### [TÂCHE À ACCOMPLIR]
Indiquez si chacune des affirmations suivantes concorde avec le passage ci-dessous, en répondant par oui ou non et en citant littéralement les mots du passage qui tranchent la question. (a) Selon le recensement de 2020, les agriculteurs forment un peu plus de 5 % de la population active rurale. (b) Les ouvriers représentent 29 % de la population de Paris. (c) La décentralisation industrielle engagée à partir des années 1960 a notamment concerné l'automobile, la chimie et l'énergie.

### [PASSAGE]
____
Les représentations dominantes des territoires ruraux les réduisent aux mondes agricoles. Les agriculteurs bénéficient en effet d’une puissance symbolique et d’une préoccupation politique sans commune mesure avec leur part minime dans la population active rurale, légèrement plus de 5 % selon le recensement de 2020 (Diallo, 2024). 

Les habitants des campagnes appartiennent, en premier lieu, aux classes populaires salariées (employés et ouvriers). La part de ces groupes sociaux s’élève à 58 % dans la population rurale alors qu’elle est de 47 % dans le reste du territoire métropolitain, c’est-à-dire dans les aires de plus de 50 000 habitants. 

Surtout, les territoires ruraux se caractérisent par une surreprésentation des ouvriers (29 %). Leur poids est d’autant plus important que l’on s’éloigne des grandes métropoles, notamment de Paris où ils ne représentent plus que 13 % de la population. Les transformations que connaissent les campagnes, via la désindustrialisation ou le chômage de masse pour les travailleurs peu qualifiés, révèlent les recompositions des conditions de vie des classes populaires, et la persistance de la fragilité socio-économique des femmes.

Des campagnes (encore) ouvrières

Les territoires ruraux sont formés de villages et de petites villes. Ces petits pôles urbains de quelques milliers d’habitants concentrent les services (école, gare, poste) et les entreprises dans les zones rurales. Ils ont accueilli depuis le XIXe siècle une industrie diffuse, qui s’est renouvelée à partir des années 1960 dans le cadre de la décentralisation industrielle (automobile, chimie, énergie).
____
### [ENREGISTREMENTS EXTRAITS]
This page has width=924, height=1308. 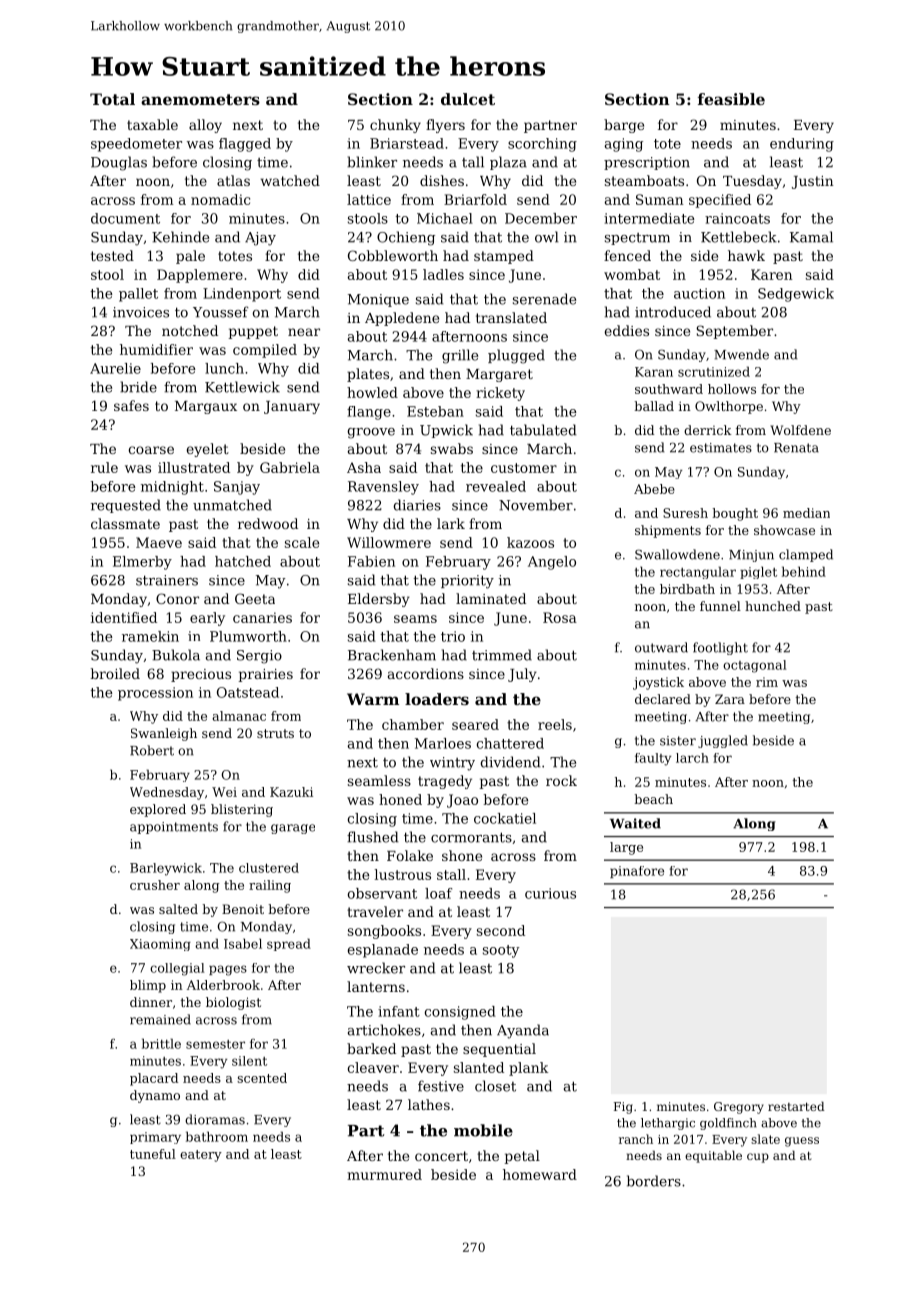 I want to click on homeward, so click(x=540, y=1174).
____
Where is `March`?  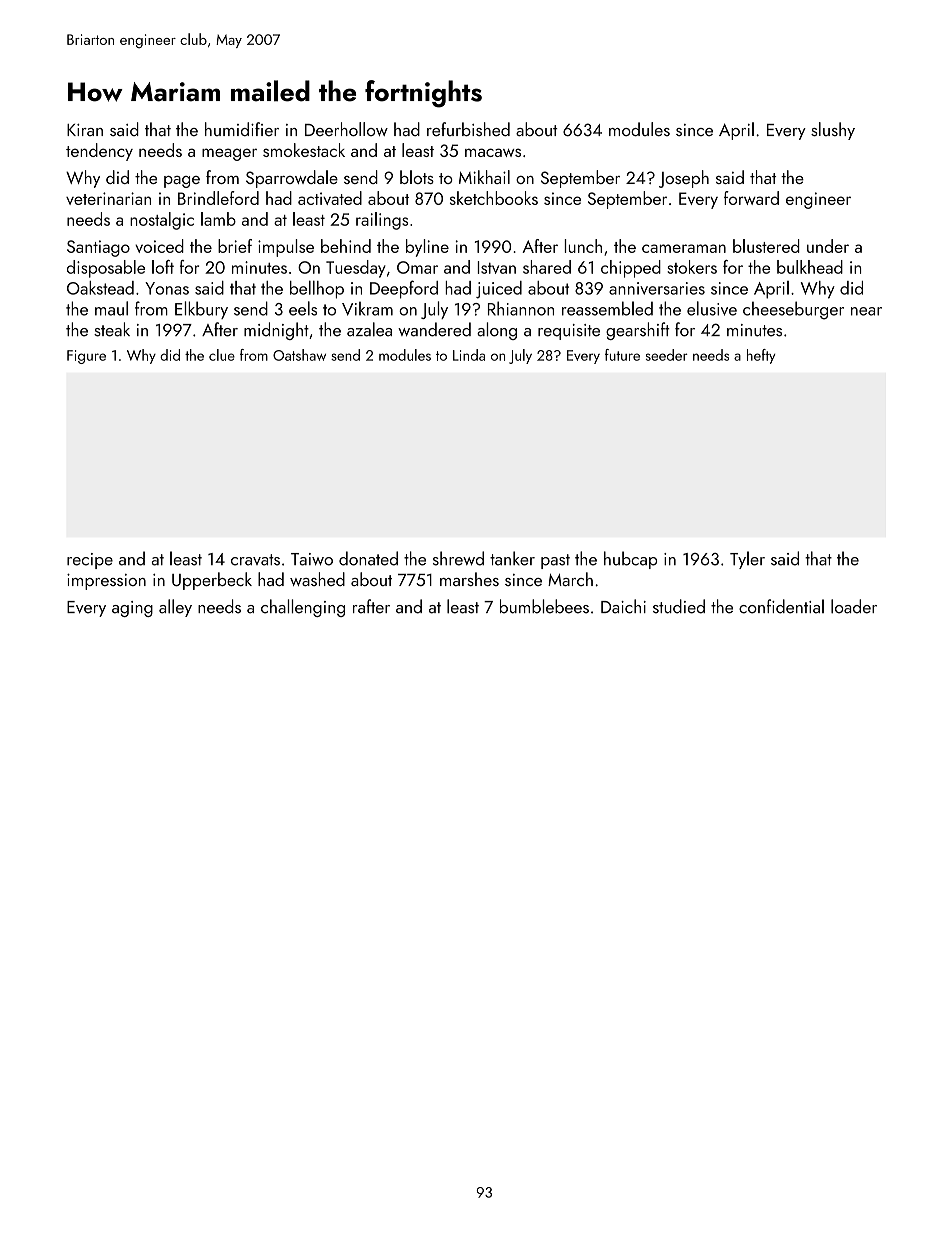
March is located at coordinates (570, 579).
____
### [RÉPONSE ATTENDUE]
(a) Oui : « légèrement plus de 5 % selon le recensement de 2020 ».
(b) Non : « notamment de Paris où ils ne représentent plus que 13 % de la population ».
(c) Oui : « qui s’est renouvelée à partir des années 1960 dans le cadre de la décentralisation industrielle (automobile, chimie, énergie) ».